Asked whether the western allies will settle for just ‘pulling the lion by its whiskers without actually unlocking the cage’, Savickis responded that he thinks “Europe has enough common sense to solve this problem properly... normal discussions are going on.”

As for Latvia’s key object in the whole Baltic energy market – the Inčukalns Underground Gas Storage Facility, Savickis said the situation there is “very good, no problems”, with seasonal reserve levels standing at 70% and rising to full capacity.

The Inčukalns subterranean storage grounds launched in 1968 when it was realized that the gas pipeline „Dashau-Riga” could not cover the region’s consumption during the heating season, therefore it would be necessary to provide natural gas reserves closer to consumers the entire year round.

Nowadays, Latvia can provide gas supplies stored at Inčukalns to its neighboring Baltic states any time of year, and with a proper long-term investment (estimated to require about €360m), could upgrade and expand the facility to even serve Finland’s much larger gas market, which is still more dependent on Russian supplies than the three Baltic states.

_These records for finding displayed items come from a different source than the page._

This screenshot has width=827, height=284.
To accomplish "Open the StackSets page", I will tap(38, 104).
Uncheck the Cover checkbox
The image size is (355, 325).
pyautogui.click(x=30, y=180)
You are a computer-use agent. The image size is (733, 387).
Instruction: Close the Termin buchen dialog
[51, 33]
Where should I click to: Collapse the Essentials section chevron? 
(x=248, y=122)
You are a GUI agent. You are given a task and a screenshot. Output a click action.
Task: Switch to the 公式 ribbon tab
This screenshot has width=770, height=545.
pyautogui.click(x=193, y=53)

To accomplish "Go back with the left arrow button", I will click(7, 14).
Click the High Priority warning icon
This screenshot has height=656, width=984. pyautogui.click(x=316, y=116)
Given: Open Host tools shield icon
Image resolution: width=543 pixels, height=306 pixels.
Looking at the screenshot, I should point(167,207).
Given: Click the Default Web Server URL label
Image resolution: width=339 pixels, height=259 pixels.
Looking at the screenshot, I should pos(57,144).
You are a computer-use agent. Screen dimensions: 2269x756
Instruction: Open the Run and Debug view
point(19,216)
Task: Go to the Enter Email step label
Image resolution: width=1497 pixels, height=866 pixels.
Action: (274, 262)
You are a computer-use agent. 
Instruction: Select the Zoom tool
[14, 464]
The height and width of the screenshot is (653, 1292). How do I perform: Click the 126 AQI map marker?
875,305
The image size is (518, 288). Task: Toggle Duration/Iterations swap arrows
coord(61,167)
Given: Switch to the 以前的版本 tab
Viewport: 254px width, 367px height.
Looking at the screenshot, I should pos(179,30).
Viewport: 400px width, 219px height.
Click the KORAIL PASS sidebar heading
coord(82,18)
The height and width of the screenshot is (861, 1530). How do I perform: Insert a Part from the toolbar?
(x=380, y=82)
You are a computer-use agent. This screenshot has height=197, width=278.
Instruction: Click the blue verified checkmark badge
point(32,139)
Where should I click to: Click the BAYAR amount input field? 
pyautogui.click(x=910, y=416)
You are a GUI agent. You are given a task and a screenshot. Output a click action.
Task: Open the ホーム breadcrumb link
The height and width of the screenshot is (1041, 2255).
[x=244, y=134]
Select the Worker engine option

Savickis reminded Panorāma that gas supplies from Inčukalns also get pumped back to Russia through the same pipelines in the  heating season, therefore it should be considered that Russia also to some degree depends on the facility.

“So if they shut off their supply, Latvia does have a ‘security resource’ in that it can shut off its pumping back to Russia,” he said. “In a severely cold winter that can mean millions of cubic meters of gas, so in that sense Russia could become quite dependent on Inčukalns.”

At the same time he also dismissed any talk of achieving complete energy independence just by waiting a few years for the end of monopolies, saying there would be “no such thing.”

“First of all, there haven’t been any problems, basically, economically speaking, everything is in order,” he said.

“Secondly, even in a few years Russia will still remain our primary gas supplier,” he added, discounting shale-oil imports from overseas as always being more costly than getting gas from the neighboring state. He warned again that government interventions in setting gas prices to affect the choice of sourcing would only ruin the market in the long run.